CMSC 28000 — Lecture 2

We will often need a way to express repetition of concatenation. One way to do this is via “powers”. This works the way that you would expect it to work.

Notice that this definition is inductive on the natural numbers rather than strings.

We often see “power”-like terms used to describe certain kinds of strings as well. For example, a string that is of the form $w = x^2$, like $catcat$ where $x = cat$, is called a square and a string of the form $w = x^3$ like $hohoho$, where $x = ho$, is called a cube.

A related notion that won’t come up very much in this course is the notion of primitivity. We say a word is primitive if it is non-empty and can’t be written as the power of some other word. This is sort of like the notion of a “prime unit” for strings.

Something else that we will often be interested in is talking about parts of a string.

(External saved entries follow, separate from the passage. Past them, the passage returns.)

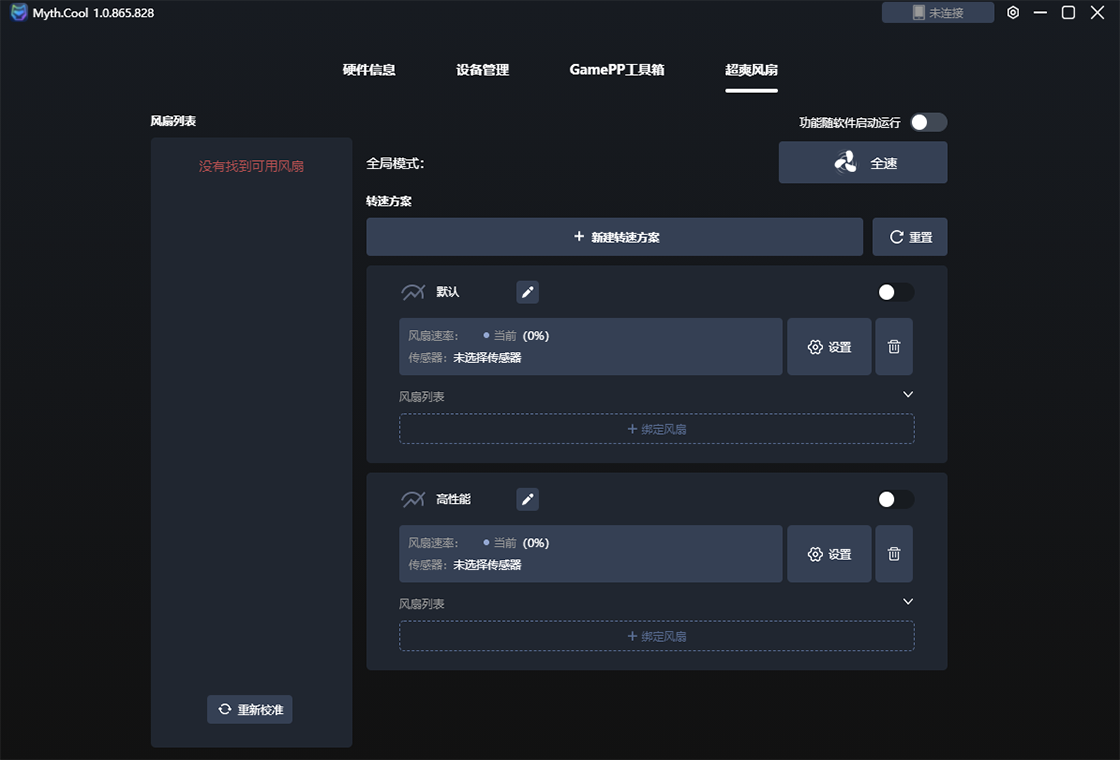Click the Myth.Cool logo icon
Image resolution: width=1120 pixels, height=760 pixels.
click(x=18, y=13)
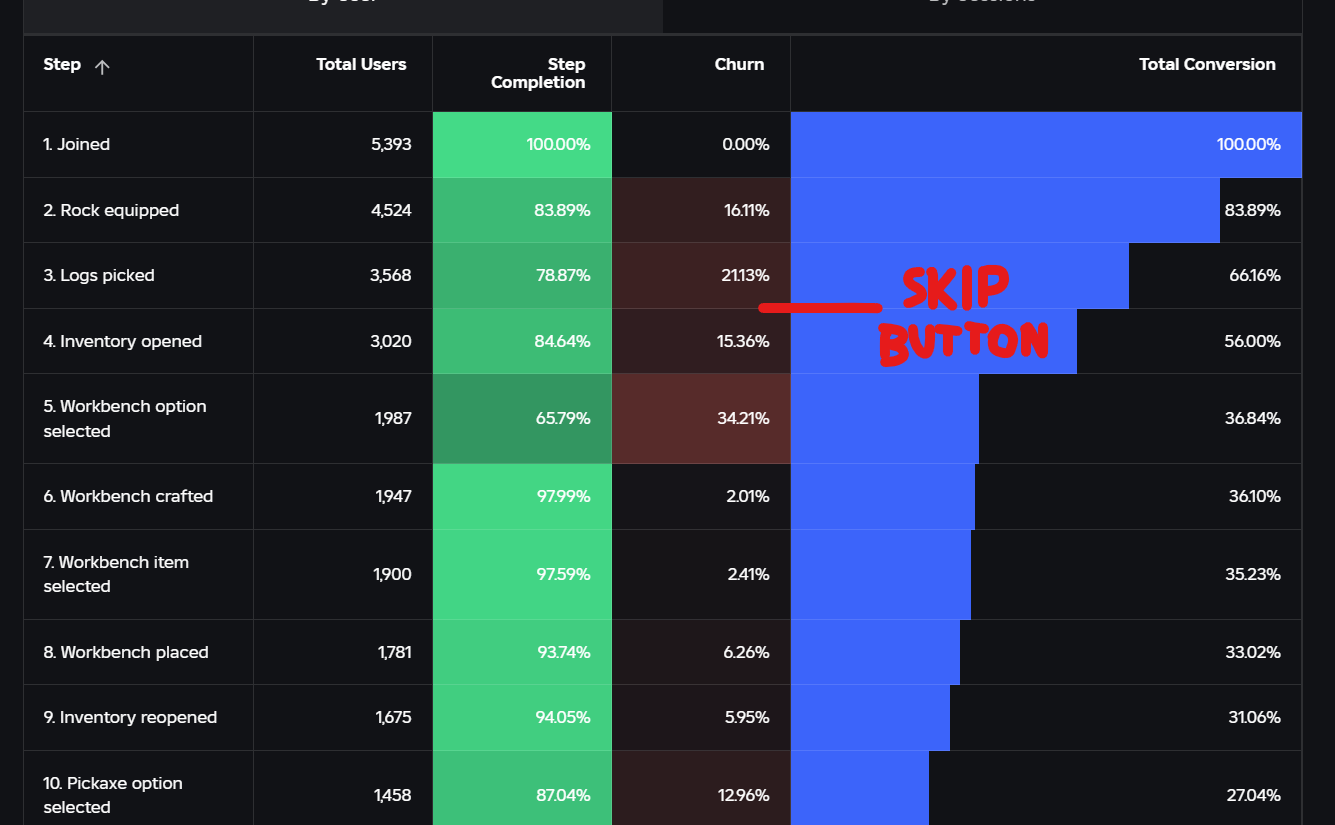
Task: Open the '3. Logs picked' step
Action: tap(99, 275)
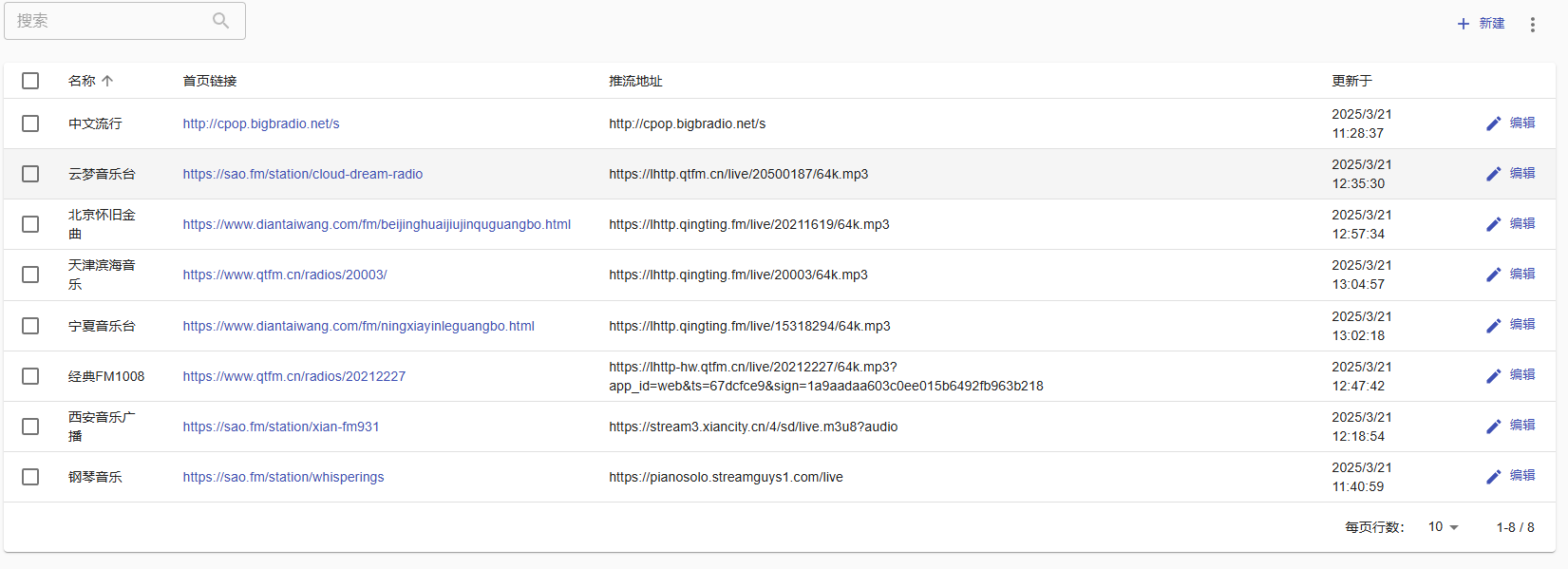
Task: Click edit pencil for 宁夏音乐台 row
Action: [x=1493, y=326]
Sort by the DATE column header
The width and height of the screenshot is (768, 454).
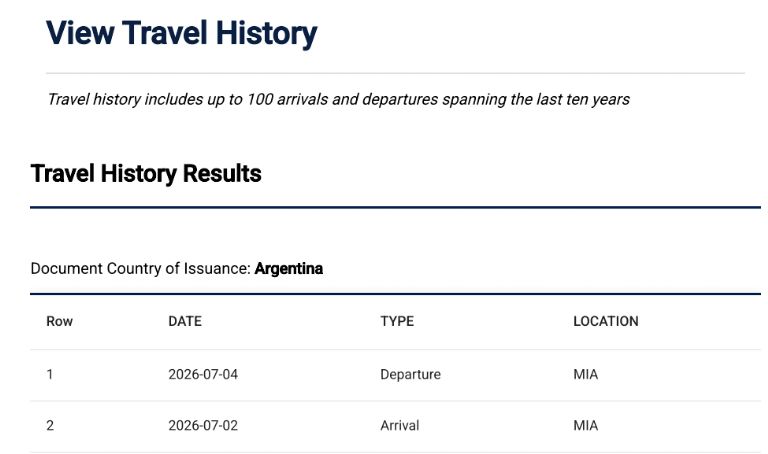coord(185,321)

It’s important to note that $u,v,w,x$ are strings, which can include $\varepsilon$. So, for instance, we can say that $\varepsilon$ is a prefix of every string and that $w$ itself is a prefix of $w$.

Let $w = cat$.

The prefixes of $w$ are $\{\varepsilon, c, ca, cat\}$.
The suffixes of $w$ are $\{cat, at, t, \varepsilon\}$.
The infixes of $w$ are $\{\varepsilon, c, ca, cat, at, t, a\}$.

Much like the usage of “string” or “word”, there are a plethora of terms that can be used interchangeably to describe what you’re probably most familiar with as a substring. The term subword is the same idea, if you were to use word instead of string. Similarly, the term infix comes naturally from the analogy with prefix and suffix. The one which may be less obvious is factor; this comes from viewing the string as an algebraic object: if $6 = 1 \times 2 \times 3$, then $2$ is a factor of $6$. Similarly, if $w = x \cdot y \cdot z$, then $y$ is a factor of $w$.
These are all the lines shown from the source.